> Task brief
Return all the entries below exactly, except for the images they hold.

> Input for this task
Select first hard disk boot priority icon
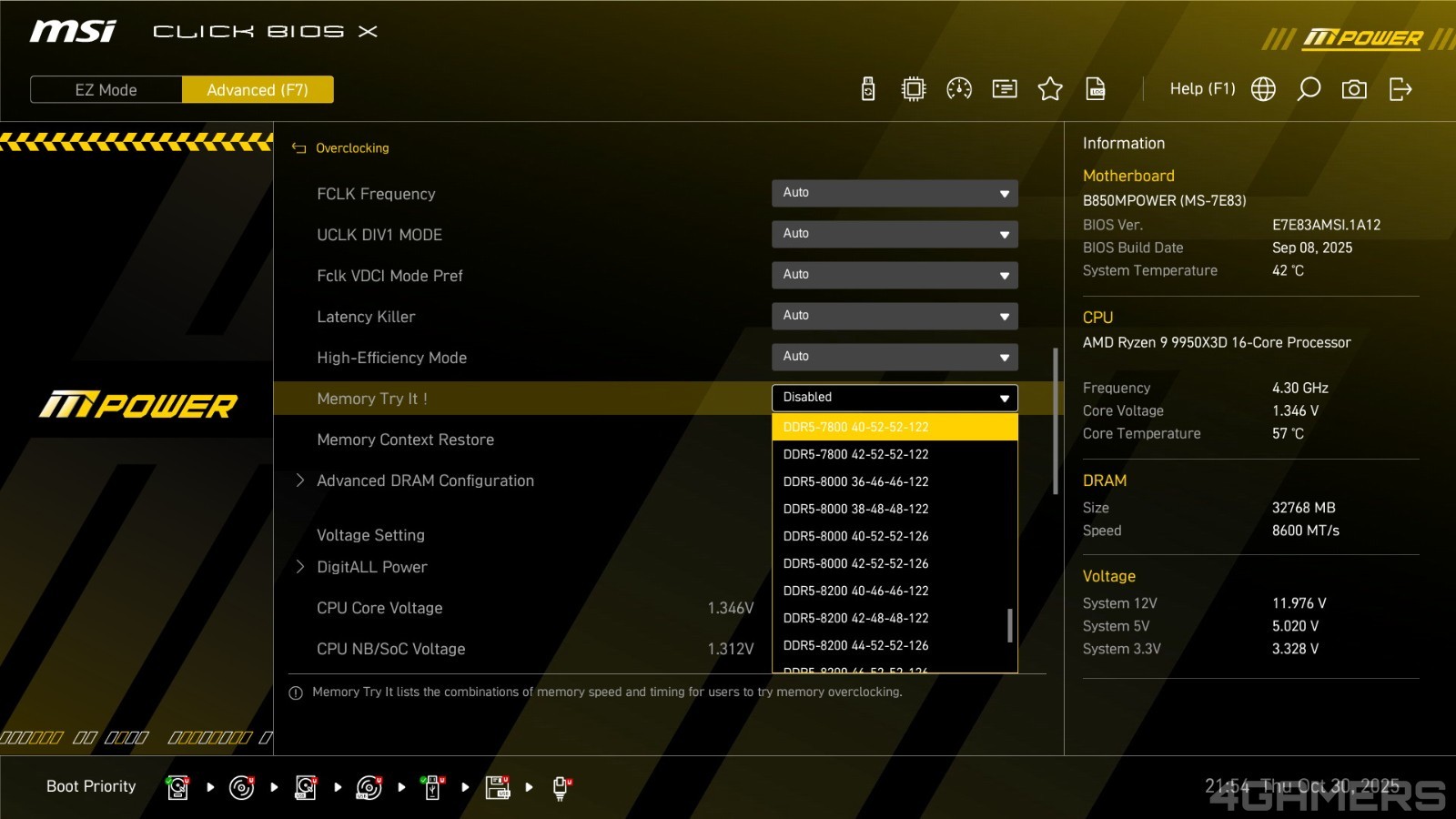 177,788
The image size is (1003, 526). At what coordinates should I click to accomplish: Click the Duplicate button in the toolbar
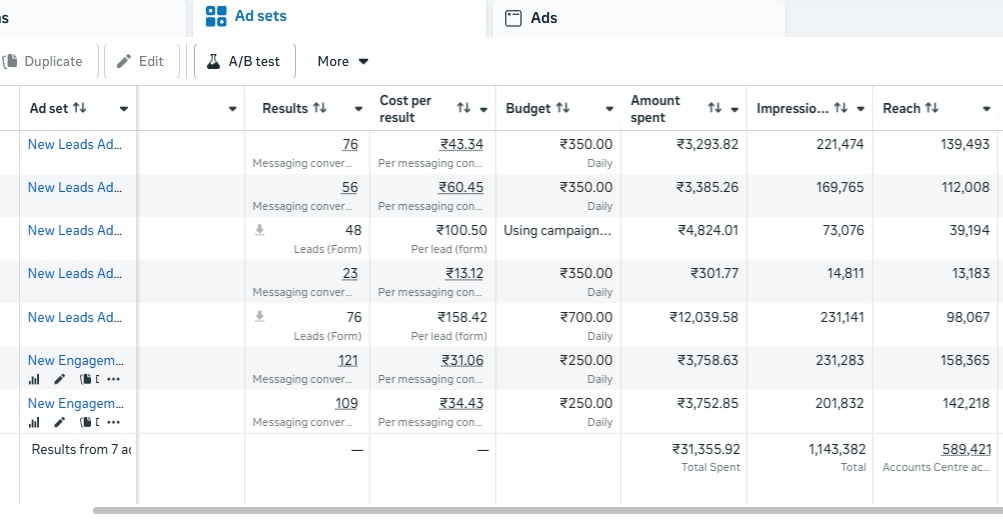click(x=44, y=61)
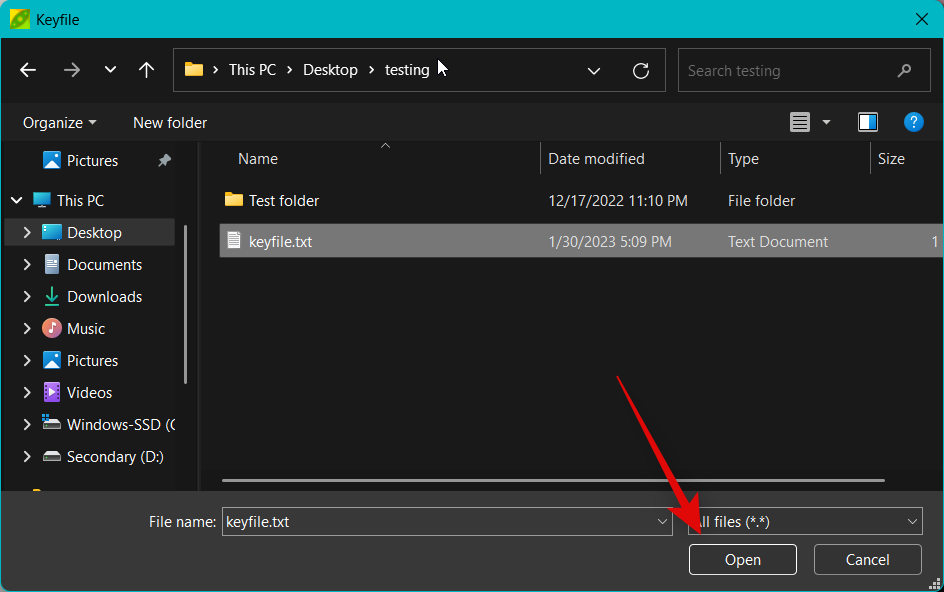Click the File name input field
944x592 pixels.
440,521
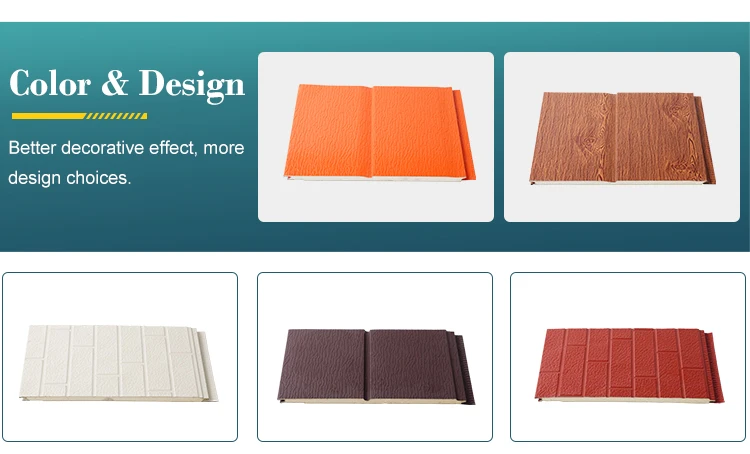This screenshot has width=750, height=454.
Task: Click the word "more" in the description
Action: pos(224,148)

> Response
Select first hard disk boot priority icon
 177,788
The image size is (1003, 526). At what coordinates should I click to accomplish: Click the Duplicate button in the toolbar
click(x=44, y=61)
Click the File name input field
944x592 pixels.
440,521
This screenshot has width=750, height=454.
Task: Click the word "more" in the description
Action: pos(224,148)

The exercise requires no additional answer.